Hi,
I have a table that has 100.000 rows, and soon it will be doubled. The size of the database is currently 5 gb and most of them goes to one particular column, which is a text column for PDF files. We expect to have 20-30 GB or maybe 50 gb database after couple of month and this system will be used frequently.
I have couple of questions regarding with this setup
1-) We are using innodb on every table, including users table etc. Is it better to use myisam on this table, where we store text version of the PDF files? (from memory usage /performance perspective)
2-) We use Sphinx for searching, however the data must be retrieved for highlighting. Highlighting is done via sphinx API but still we need to retrieve 10 rows in order to send it to Sphinx again. This 10 rows may allocate 50 mb memory, which is quite large. So I am planning to split these PDF files into chunks of 5 pages in the database, so these 100.000 rows will be around 3-4 million rows and couple of month later, instead of having 300.000-350.000 rows, we'll have 10 million rows to store text version of these PDF files. However, we will retrieve less pages, so again instead of retrieving 400 pages to send Sphinx for highlighting, we can retrieve 5 pages and it will have a big impact on the performance. Currently, when we search a term and retrieve PDF files that have more than 100 pages, the execution time is 0.3-0.35 seconds, however if we retrieve PDF files that have less than 5 pages, the execution time reduces to 0.06 seconds, and it also uses less memory.
Do you think, this is a good trade-off?

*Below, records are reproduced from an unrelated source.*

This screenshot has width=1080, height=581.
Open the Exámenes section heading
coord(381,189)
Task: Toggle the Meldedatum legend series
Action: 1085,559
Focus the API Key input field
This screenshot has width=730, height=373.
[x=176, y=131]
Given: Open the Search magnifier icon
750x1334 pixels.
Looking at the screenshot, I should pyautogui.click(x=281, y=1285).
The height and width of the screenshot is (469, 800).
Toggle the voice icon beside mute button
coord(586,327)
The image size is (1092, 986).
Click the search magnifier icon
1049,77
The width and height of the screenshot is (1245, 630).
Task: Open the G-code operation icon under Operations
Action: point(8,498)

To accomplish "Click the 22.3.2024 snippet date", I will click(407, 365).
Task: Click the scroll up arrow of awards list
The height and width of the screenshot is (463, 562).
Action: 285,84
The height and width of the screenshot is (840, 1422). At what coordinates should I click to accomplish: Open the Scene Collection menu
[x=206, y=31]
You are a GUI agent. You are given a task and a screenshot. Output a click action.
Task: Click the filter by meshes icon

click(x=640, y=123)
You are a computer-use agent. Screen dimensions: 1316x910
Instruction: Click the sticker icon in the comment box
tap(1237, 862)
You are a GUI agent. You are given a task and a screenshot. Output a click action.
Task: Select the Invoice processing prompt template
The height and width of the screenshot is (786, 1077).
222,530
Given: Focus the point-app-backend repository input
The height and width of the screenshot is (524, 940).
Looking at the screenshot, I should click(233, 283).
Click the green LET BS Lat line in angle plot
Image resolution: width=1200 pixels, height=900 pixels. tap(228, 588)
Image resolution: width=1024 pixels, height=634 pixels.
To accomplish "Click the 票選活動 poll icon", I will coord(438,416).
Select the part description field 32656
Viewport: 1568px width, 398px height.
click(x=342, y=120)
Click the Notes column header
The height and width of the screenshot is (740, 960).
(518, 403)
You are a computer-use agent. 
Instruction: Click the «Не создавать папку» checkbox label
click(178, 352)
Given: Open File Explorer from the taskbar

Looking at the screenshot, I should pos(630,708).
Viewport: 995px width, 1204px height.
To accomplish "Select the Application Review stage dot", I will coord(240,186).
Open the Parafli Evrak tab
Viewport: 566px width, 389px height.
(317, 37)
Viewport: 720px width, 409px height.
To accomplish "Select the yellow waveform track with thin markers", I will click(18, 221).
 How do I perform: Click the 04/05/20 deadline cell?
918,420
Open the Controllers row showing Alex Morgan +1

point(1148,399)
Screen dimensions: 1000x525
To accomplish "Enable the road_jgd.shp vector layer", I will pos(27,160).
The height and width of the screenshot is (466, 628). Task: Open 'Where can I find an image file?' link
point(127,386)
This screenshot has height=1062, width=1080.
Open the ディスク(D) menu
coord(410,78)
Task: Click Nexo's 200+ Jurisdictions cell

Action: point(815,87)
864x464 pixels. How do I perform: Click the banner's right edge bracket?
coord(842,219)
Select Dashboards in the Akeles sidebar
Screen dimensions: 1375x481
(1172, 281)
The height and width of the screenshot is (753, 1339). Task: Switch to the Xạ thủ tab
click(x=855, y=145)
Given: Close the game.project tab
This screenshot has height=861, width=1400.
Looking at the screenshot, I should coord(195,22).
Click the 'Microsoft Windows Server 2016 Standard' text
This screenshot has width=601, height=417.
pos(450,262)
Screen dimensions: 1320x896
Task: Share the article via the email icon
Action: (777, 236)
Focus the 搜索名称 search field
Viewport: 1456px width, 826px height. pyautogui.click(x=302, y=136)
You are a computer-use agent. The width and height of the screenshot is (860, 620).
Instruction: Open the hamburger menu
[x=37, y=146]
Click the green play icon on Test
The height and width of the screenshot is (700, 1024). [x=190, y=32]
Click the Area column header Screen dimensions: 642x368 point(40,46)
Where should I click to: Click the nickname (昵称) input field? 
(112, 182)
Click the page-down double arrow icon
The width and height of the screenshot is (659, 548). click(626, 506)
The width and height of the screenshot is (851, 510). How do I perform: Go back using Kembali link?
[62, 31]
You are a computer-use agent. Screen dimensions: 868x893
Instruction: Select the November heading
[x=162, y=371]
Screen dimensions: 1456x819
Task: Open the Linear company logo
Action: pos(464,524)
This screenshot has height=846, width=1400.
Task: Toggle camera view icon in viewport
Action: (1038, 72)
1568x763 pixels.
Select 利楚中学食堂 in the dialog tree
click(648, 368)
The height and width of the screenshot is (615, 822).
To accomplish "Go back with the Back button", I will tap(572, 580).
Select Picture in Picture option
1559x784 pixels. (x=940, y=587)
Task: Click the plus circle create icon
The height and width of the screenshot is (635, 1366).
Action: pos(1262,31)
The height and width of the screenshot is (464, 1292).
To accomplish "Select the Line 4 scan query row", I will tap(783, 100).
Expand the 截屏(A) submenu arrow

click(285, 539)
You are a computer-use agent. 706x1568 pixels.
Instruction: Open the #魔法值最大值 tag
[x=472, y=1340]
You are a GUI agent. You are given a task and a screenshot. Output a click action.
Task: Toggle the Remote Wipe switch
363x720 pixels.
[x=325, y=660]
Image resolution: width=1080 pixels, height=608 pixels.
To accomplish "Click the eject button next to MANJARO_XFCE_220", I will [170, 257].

We will have million of rows instead of having 100k-200k rows but it will save memory and improve the performance. Is it a good approach to solve this problem and do you have any ideas how to overcome this problem?
The text version of the data is used only for indexing and highlighting. So, we are very flexible.
Edit: We store pdf files on our cloud, however for search highlighting, we need to retrieve the text version of the pdf file and give it to the Sphinx, Sphinx then returns the highlighted 256 character text. To index pdf files we need to insert them into the database because they also have additional metadata, like description tags and title and we need to link them for search engine. If we index txt files or pdf files from the file server, it is not possible to get other data from the db and link them to those txt files on the search engine. So, we still store PDF files on our cloud, but the text version must be in our db as well to index their tag title and description as well. They are different tables, but it must be in the database as well.
Thanks,